Faking It: My Life in Transition: A Memoir (2021)
270 pages paperback NZ$38
‘I was strawberry jam in a can marked spinach.’
Kyle Mewburn is a storyteller and in this memoir she tells the sometimes painful story of how she found herself a female in a male body. By the end of her story she is at ease in her female body. This transition was not an easy one, but Kyle’s narrative skill and sense of humour sweep the reader along so
that a sometimes painful story becomes a gripping and almost painless read.
Kyle describes her childhood in 1960s suburban Brisbane and lets us share some of the harrowing stresses she endured as ‘a girl in a boy-shaped box.’ She didn’t have the world’s best parents, so family life would have been difficult anyway. Kyle found solace in books but had to be careful to choose “the boyest ‘boy books’ available”. Bright and bored, she played truant and – in a wittily described section - also turned to shoplifting Viewmaster reels. Kyle’s policeman father was not impressed.
A short-lived career as a sports reporter followed. Kyle describes covering one lacklustre football match, ‘It was the first time I was paid for writing fiction.’ Later of course, Kyle wrote many award-winning picture books and stories. Some of these tales feature in Faking It, such as the award-winning Old Hu-Hu (2009) which has its origins in the death of her grandfather.
During a marathon OE cycling tour of Europe, Kyle met and later married Marion, whose love and commitment shines throughout the book. They made their home and careers in New Zealand. Writing success finally allowed Kyle to have the treatment which would enable her to say goodbye to ‘boy Kyle’. Taking one last glance in the mirror, she muses, ‘I made a pretty good fist of being Kyle. … I’m going to miss him.’
The surgical operation which feminised Kyle’s features is described in detail in Faking It. In fact, in the course of her memoir, Kyle answers every question you might want to ask. And a few you never even thought of. Again her descriptions are both vivid and amusing. (And she has bravely included some before-and-after photographs.)
Banned from touching her post-operation nose, she recalls, ‘After five days without picking or blowing, my nose felt like a family of gerbils had moved in and begun renovating. If only they’d fix the leaky plumbing!’ Despite this witty, self-deprecating style, we are always aware of the underlying pain, both physical and mental.
Kyle seems to have found it easier to accept the bodily pain. However, the act of telling family members of the transition also created a great deal of emotional pain. Some were accepting but she hasn’t spoken with her father for a decade. Rather more disheartening were the comments of some of the boorish males she encountered as she began her life as a woman. It must be said that the residents of Milton and Millers Flat come out of this story well, as caring community members. And there are the many kindly souls who couldn’t handle the pronouns but wished Kyle well. ‘Good on him,’ said one old farmer.
A bonus for male readers is that they can now find out what women talk about when they’re together down at the creek (on page 235).

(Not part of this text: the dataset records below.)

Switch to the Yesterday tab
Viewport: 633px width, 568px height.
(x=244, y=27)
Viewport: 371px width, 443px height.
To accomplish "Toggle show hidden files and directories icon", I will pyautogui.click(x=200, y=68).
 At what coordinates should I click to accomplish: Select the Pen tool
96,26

As a storyteller, Kyle often creates a brief story rather than use a simple metaphor. She compares her post-operative self to a newly-hatched baby turtle digging its way out of its sandy nest and finding it still had a vast dangerous beach to cross. Now that Kyle has published this book and received sympathetic reviews and media coverage, she may be said to have reached the sea.
Lovers of children’s books will enjoy her references to some of her reading and writing, especially her first encounter with The Phantom Tollbooth and her satirical re-telling of Melu (2012) to a hui of children’s writers and artists as Melu the Non-binary Mule. Better still her next picture book is due out in 2022.

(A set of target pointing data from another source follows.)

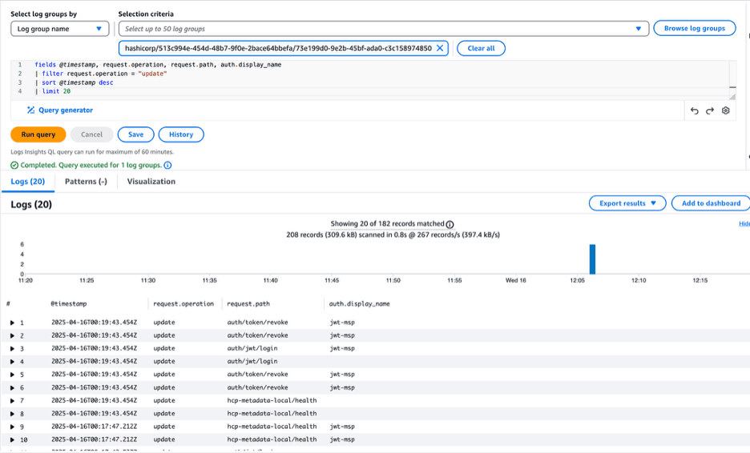Image resolution: width=750 pixels, height=453 pixels.
Task: Remove the selected hashicorp log group chip
Action: (x=440, y=48)
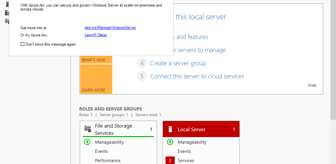The width and height of the screenshot is (336, 164).
Task: Click Create a server group
Action: click(x=178, y=63)
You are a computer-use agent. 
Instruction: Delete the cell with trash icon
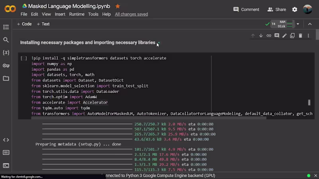(300, 36)
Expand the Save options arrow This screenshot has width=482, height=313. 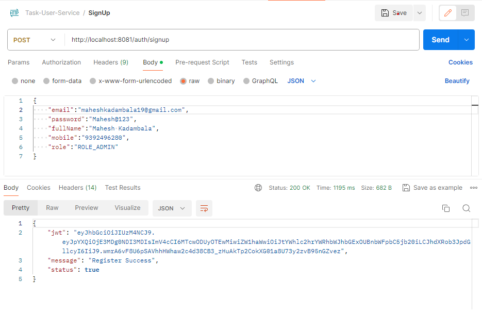(419, 13)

If I can add a personal note, I have had the pleasure of reviewing over forty of Kyle’s books for The Source website [https://www.magpies.net.au/] and hearing her talk at library gatherings. Earlier this year Jenny and I were at the Auckland Writers Festival, feeling a bad case of imposters’ syndrome in the lounge set aside for speakers. One of the organisers invited us over to a table to meet an author. A charming woman declared, ‘Trevor Agnew, how good to see you,’ and shook my hand. Jenny was still admiring the woman’s beautiful painted nails, when the penny dropped. Kyle Mewburn. She was happy, confident and at ease.
Perhaps the least noticed but best proof of the revised Kyle’s acceptance is that the New Zealand School Journal has published her brief, moving account of her boyhood and transition as Break-up Day. (Level 4 School Journal, May 2021.) You can’t get more accepted than that.